Reputation: 13
I have many (about 6000) text files with a list of IDs in each (each ID in file on a new row). There could be from 10000 to 10 million IDs in each file.
How to get a set of unique IDs from all these files?
My current code looks like this:
import glob
kk=glob.glob('C://Folder_with_all_txt_files/*')
ID_set=set()
for source in kk:
a=[]
csvReader = csv.reader(open(source, 'rt'))
for row in csvReader:
a.append(row)
for i in xrange(len(a)):
a[i]=a[i][0]
s=set(a)
ID_set=ID_set.union(s)
del a,s
Problems with the current code:
Is there a more efficient way to do this task?

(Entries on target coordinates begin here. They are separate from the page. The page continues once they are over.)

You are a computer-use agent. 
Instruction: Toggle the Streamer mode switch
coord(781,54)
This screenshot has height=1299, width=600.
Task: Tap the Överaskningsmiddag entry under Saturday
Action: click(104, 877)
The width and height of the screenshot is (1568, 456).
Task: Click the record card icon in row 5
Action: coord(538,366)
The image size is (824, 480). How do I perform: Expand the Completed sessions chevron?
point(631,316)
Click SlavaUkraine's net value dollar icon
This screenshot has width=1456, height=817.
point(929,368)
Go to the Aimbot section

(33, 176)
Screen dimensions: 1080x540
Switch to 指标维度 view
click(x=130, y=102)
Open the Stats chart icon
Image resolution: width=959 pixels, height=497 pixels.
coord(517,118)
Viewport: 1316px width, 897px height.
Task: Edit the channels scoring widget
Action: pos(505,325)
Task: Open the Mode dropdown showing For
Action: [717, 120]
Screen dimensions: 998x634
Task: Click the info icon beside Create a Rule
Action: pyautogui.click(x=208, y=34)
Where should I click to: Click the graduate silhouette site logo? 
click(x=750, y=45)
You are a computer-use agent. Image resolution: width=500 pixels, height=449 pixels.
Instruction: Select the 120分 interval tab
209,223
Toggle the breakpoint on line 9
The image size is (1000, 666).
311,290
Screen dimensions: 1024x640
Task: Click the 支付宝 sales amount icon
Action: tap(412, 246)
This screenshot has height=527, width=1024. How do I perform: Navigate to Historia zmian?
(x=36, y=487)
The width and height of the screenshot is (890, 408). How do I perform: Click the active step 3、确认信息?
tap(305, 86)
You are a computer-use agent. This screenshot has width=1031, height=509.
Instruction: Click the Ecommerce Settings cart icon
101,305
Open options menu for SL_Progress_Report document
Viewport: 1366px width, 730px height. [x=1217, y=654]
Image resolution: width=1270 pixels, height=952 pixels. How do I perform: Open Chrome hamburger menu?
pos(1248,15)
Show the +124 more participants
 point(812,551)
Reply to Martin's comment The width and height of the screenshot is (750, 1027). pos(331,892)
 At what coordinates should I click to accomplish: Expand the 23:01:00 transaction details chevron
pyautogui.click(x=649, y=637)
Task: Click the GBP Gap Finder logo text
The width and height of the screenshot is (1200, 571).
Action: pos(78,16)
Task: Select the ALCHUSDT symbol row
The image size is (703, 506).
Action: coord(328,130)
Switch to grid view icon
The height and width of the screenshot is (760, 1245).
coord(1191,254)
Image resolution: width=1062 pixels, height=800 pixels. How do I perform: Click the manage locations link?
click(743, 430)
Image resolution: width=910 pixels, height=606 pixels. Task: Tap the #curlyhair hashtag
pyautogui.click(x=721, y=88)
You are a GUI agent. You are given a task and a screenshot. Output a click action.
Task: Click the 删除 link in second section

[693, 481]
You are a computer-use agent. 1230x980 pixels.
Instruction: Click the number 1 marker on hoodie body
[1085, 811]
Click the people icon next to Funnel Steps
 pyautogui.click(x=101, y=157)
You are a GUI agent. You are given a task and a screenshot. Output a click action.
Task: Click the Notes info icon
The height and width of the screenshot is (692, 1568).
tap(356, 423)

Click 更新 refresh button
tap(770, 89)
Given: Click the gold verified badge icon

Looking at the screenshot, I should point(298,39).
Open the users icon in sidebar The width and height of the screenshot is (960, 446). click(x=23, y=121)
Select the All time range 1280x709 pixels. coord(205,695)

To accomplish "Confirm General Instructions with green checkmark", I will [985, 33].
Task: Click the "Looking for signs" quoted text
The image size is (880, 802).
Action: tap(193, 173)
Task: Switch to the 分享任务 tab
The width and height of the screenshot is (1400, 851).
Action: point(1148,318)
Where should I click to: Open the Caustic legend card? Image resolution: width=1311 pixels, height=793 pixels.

Also, is it possible to use all CPU cores in this task?
Upvotes: 1
Views: 192
Reputation: 15205
This approach may be a little slower than Raymond's, but it avoids loading each file into memory at once:
import glob
ids = set()
for filename in glob.glob('C://Folder_with_all_txt_files/*'):
with open(filename) as f:
for id_ in f:
ids.add(id_.strip())
Upvotes: 0
Reputation: 226734
Some thoughts:
Perhaps something like this will work for your dataset:
import glob
id_set = set()
for filename in glob.glob('C://Folder_with_all_txt_files/*'):
with open(filename) as f:
ids = f.read().split()
id_set.update(ids)
Upvotes: 1